关 键 词:纹理分类  可变局部边缘模式  主导学习框架  全局主导模式集  

Similar texture image classification using edge pattern and dominant learning framework
YAN Huaixin,WANG Yu,ZHANG Na.Similar texture image classification using edge pattern and dominant learning framework[J].Computer Engineering and Applications,2017,53(23):97-101.
Authors:YAN Huaixin  WANG Yu  ZHANG Na
Affiliation:School of Computer and Information Engineering, Beijing Technology and Business University, Beijing 100048, China
Abstract:Edge is an effective feature for similar texture classification. For better improving the edge detection accuracy, Varied Local Edge Pattern(VLEP) algorithm is used to extract the texture edge feature in which multi-scale and multi-direction properties are taken into account.

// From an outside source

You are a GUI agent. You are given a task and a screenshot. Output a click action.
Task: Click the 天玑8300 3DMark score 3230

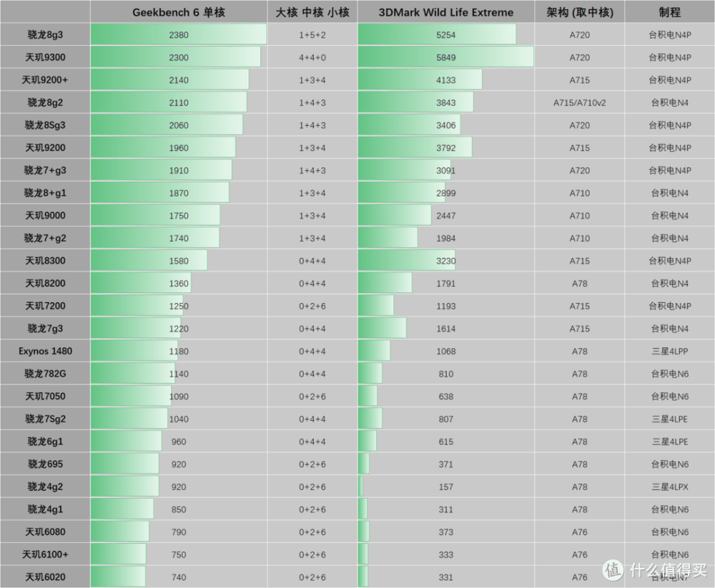[446, 261]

Generally, texture feature extraction is based on regional statistics of the intensity change between the pixel and its neighbors. However, large deviation often exists, especially when the image resolution changes, or when the image is lighted and reflected. Therefore, in this paper dominant learning framework approach based on the VLEP is proposed to classify similar texture images, which constructs global dominant set to solve the problem of small inter-class and large intra-class distance resulting from the above deviation. The experimental results show that the proposed method can effectively improve the classification performance of similar texture image.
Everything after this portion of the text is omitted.